● **COMPITI SCRITTI**:
- 1) Secondo il brano sul divorzio in Italia, in che anno fu indetto il referendum per abrogare il divorzio?
- 2) Ripeti dal brano sul divorzio in Italia il passo che va da "Nel 1974 fu" a "tutti i cattolici.".
- 3) Prosegui il brano sul divorzio in Italia a partire dalla sua ultima frase.

● **BRANO**:
---*---
Anche la Grecia ci ha anticipato con il varo di una legge che regola le unioni civili degli amori omosessuali.

Meglio tardi che mai. Ma restiamo sempre gli ultimi.

Da noi le battaglie di civiltà giuridica e sociale devono sempre superare sentieri tortuosi, tra un mare di polemiche, ingerenze, dogmi, strumentalizzazioni politiche, referendum.

Tutti ricordiamo cosa successe nel 1970 con il varo della legge n. 898 che introdusse anche da noi il divorzio e ci rendiamo conto di quanto sia difficile essere cittadini del più bel Paese del mondo.

Il divorzio spaccò in due l’Italia. Eppure in Francia già esisteva da un secolo e mezzo e così era già realtà in tutto l’Occidente. Anche allora successe il finimondo.

Nel 1974 fu indetto il referendum per abrogarlo. Chi lo promosse era convinto che, numeri alla mano, il divorzio sarebbe stato spazzato via senza problemi.

Non fu così. Il voto di coscienza prevalse sui diktat di partito e di parrocchia e, contro ogni previsione, il divorzio sopravvisse. Fu uno smacco per coloro i quali sostenevano ostinatamente l’indissolubilità del matrimonio a prescindere dai sentimenti e la possibilità di tenere sotto controllo le coscienze degli italiani e di tutti i cattolici.
---*---
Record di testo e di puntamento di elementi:
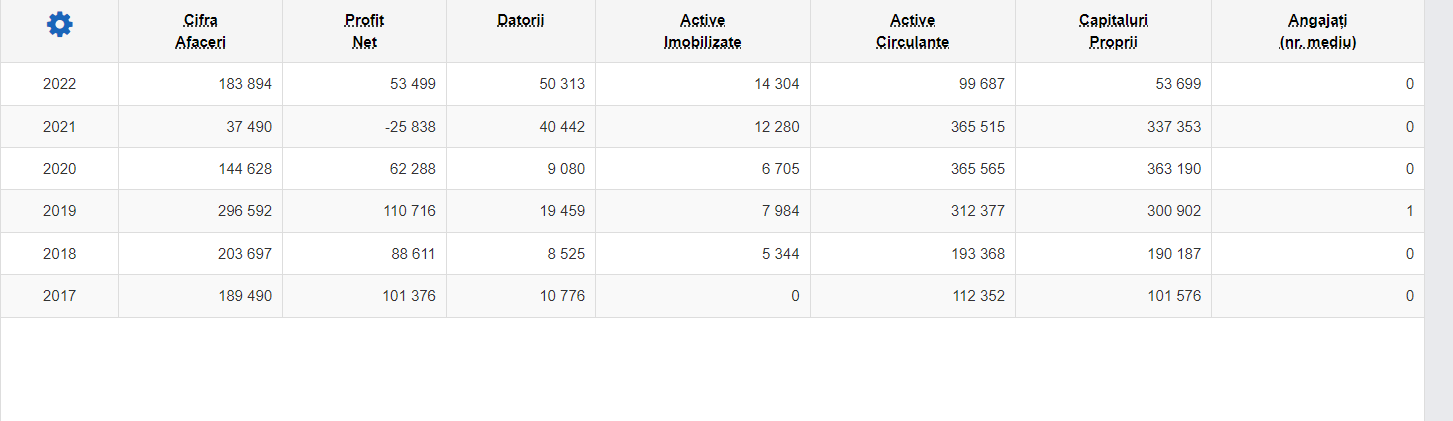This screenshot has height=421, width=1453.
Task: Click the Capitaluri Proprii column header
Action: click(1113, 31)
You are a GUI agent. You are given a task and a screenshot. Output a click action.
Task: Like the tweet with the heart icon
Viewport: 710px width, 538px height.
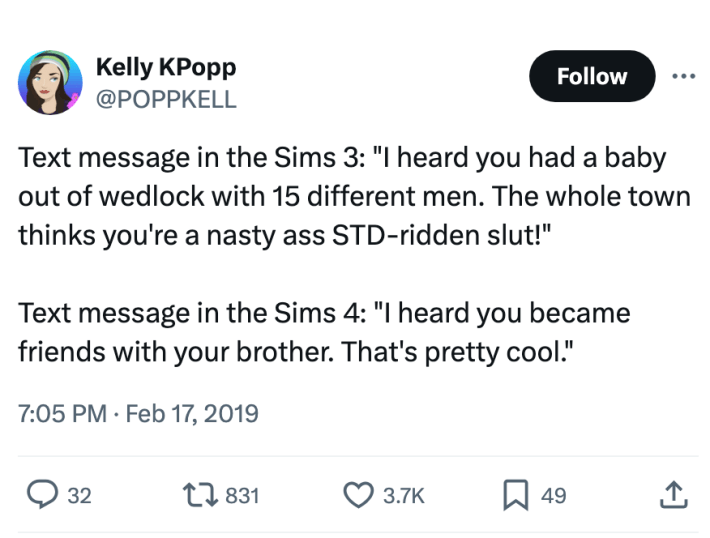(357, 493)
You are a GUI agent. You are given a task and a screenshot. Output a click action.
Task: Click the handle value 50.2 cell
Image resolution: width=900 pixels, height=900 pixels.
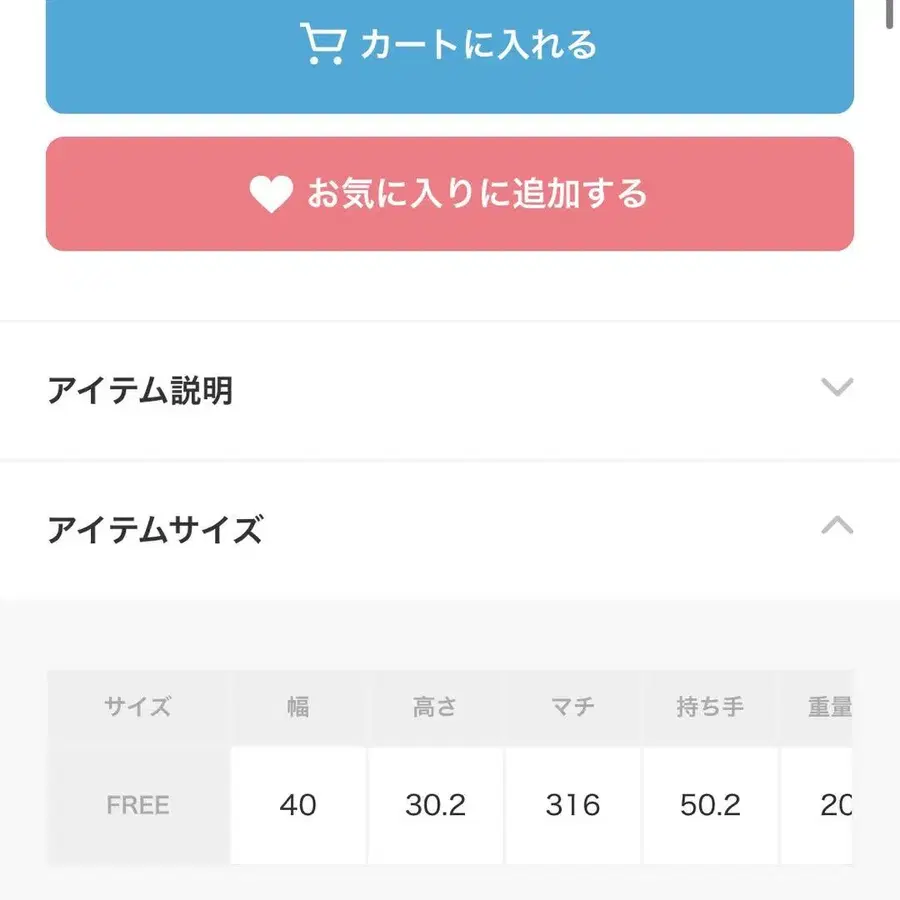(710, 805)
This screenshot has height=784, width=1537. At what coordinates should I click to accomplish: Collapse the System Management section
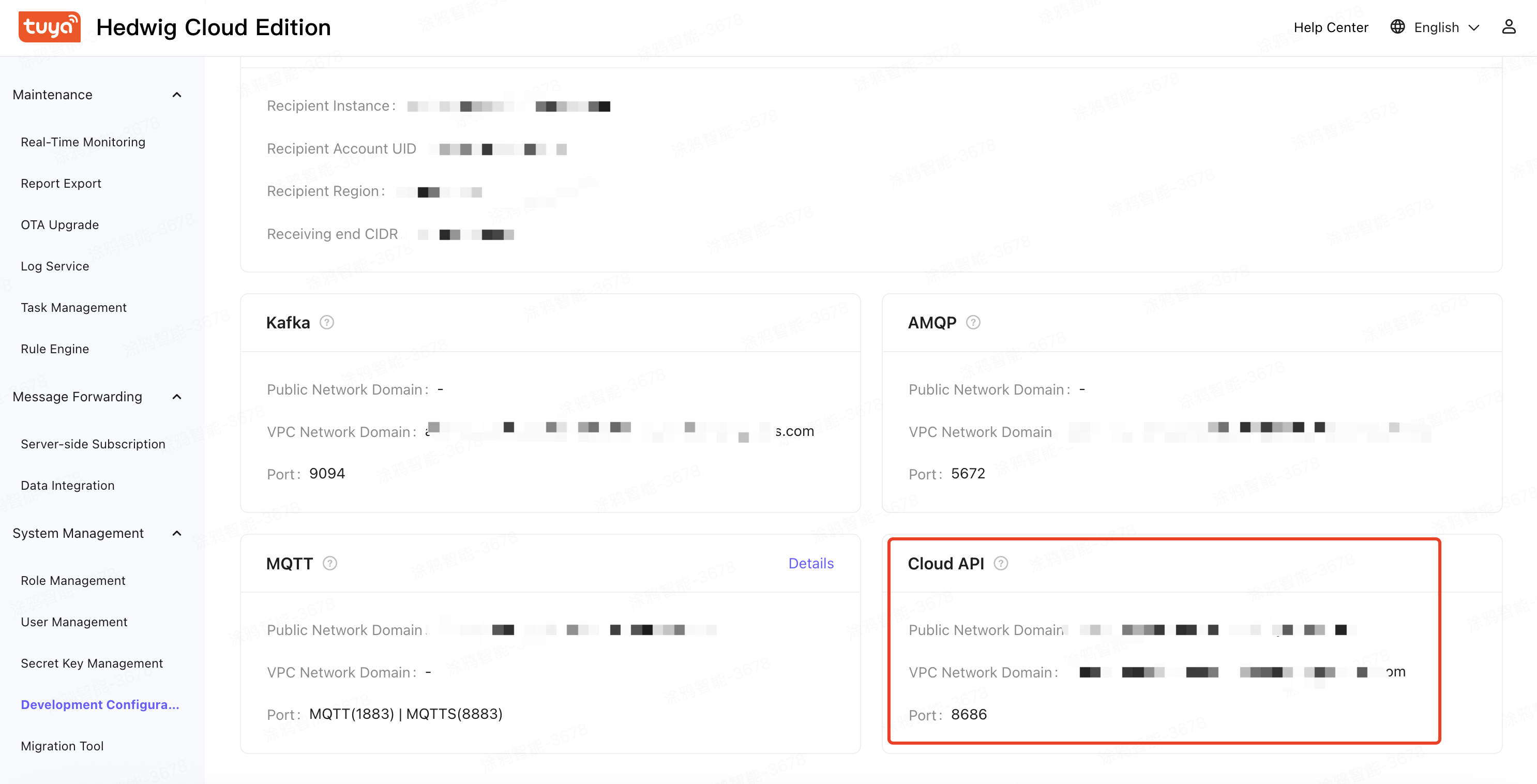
---*---
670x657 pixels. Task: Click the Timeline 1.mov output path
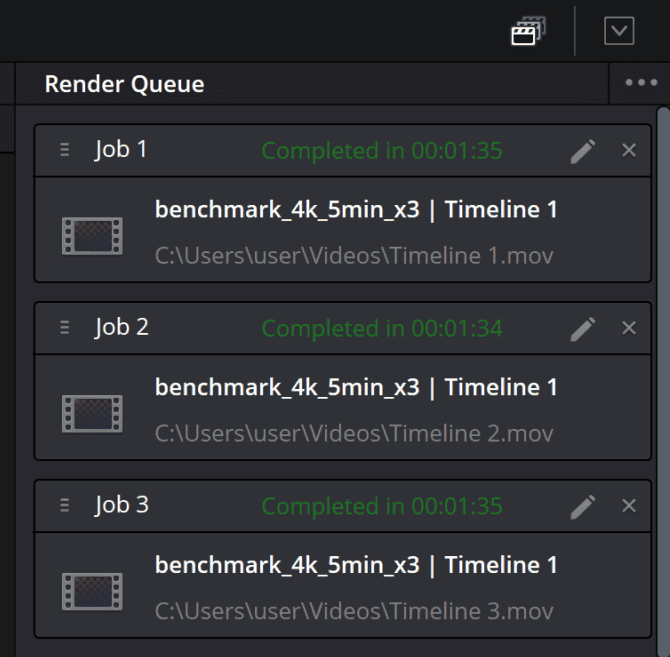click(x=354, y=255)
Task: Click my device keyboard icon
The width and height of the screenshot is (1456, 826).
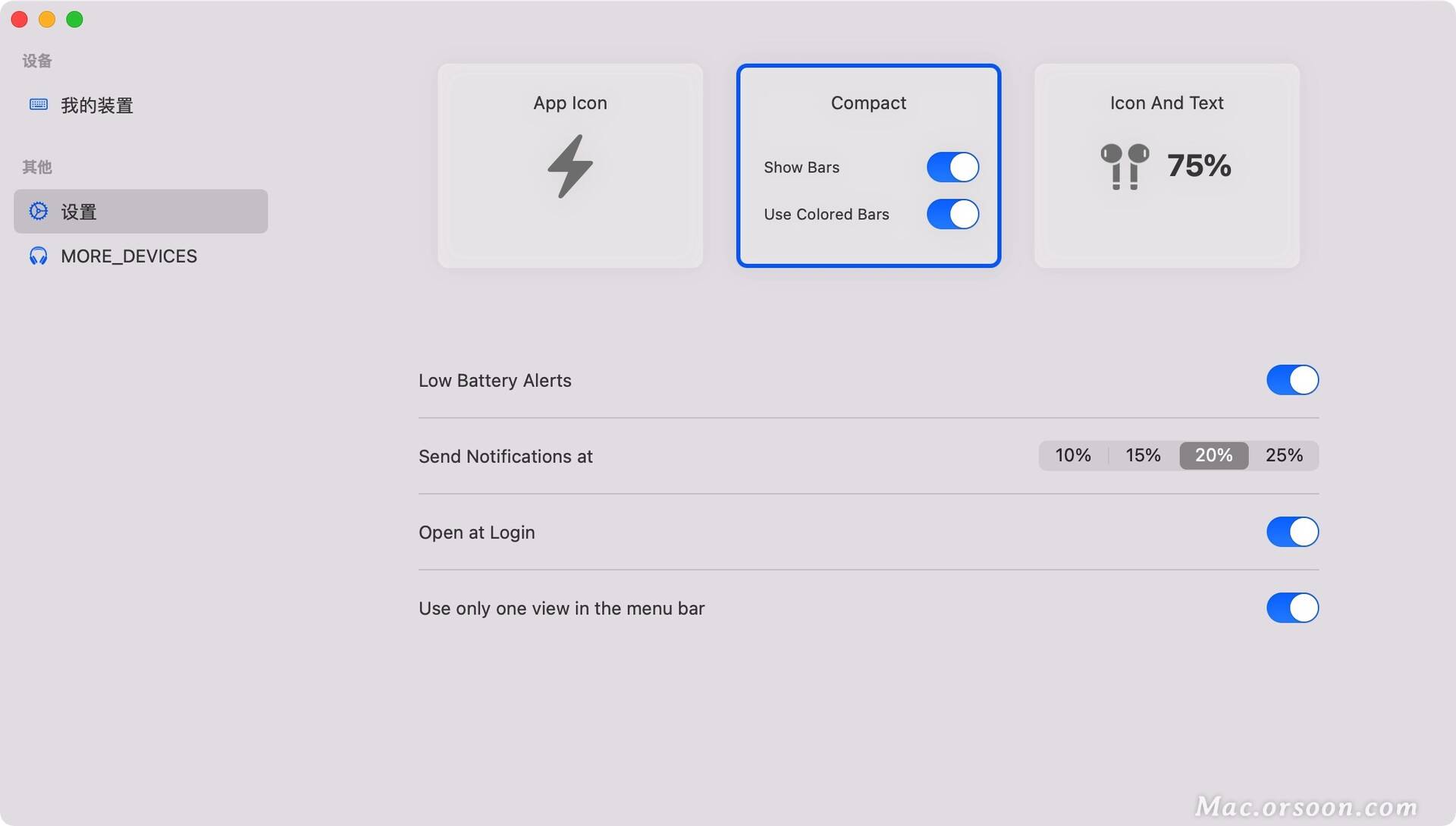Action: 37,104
---*---
● **LE RISPOSTE**:
- 1) Nel 1974.

- 2)
Nel 1974 fu indetto il referendum per abrogarlo. Chi lo promosse era convinto che, numeri alla mano, il divorzio sarebbe stato spazzato via senza problemi.

Non fu così. Il voto di coscienza prevalse sui diktat di partito e di parrocchia e, contro ogni previsione, il divorzio sopravvisse. Fu uno smacco per coloro i quali sostenevano ostinatamente l’indissolubilità del matrimonio a prescindere dai sentimenti e la possibilità di tenere sotto controllo le coscienze degli italiani e di tutti i cattolici.

- 3)
Stessa situazione per l’aborto.

Chi sosteneva la negatività del divorzio parlò di “attacco alla famiglia”.

Stessa tesi è stata utilizzata per la procreazione assistita eterologa (senza tenere conto del turismo procreativo) e per non equiparare i figli “naturali” ai figli “legittimi” e per non far passare il divorzio breve (senza tenere ipocritamente conto del turismo divorzile).

Ogni cambiamento, ogni riforma in linea con l’Occidente, è stato ritenuto da alcuni reazionari ad oltranza un attacco ai valori.

Ormai un disco rotto, un noioso argomento di chi si è sempre opposto e che si oppone ad oltranza ad ogni cambiamento.

Oggi il più moderno di tutti è proprio Papa Francesco che sta per cambiare duemila anni di storia. È il paradosso del momento.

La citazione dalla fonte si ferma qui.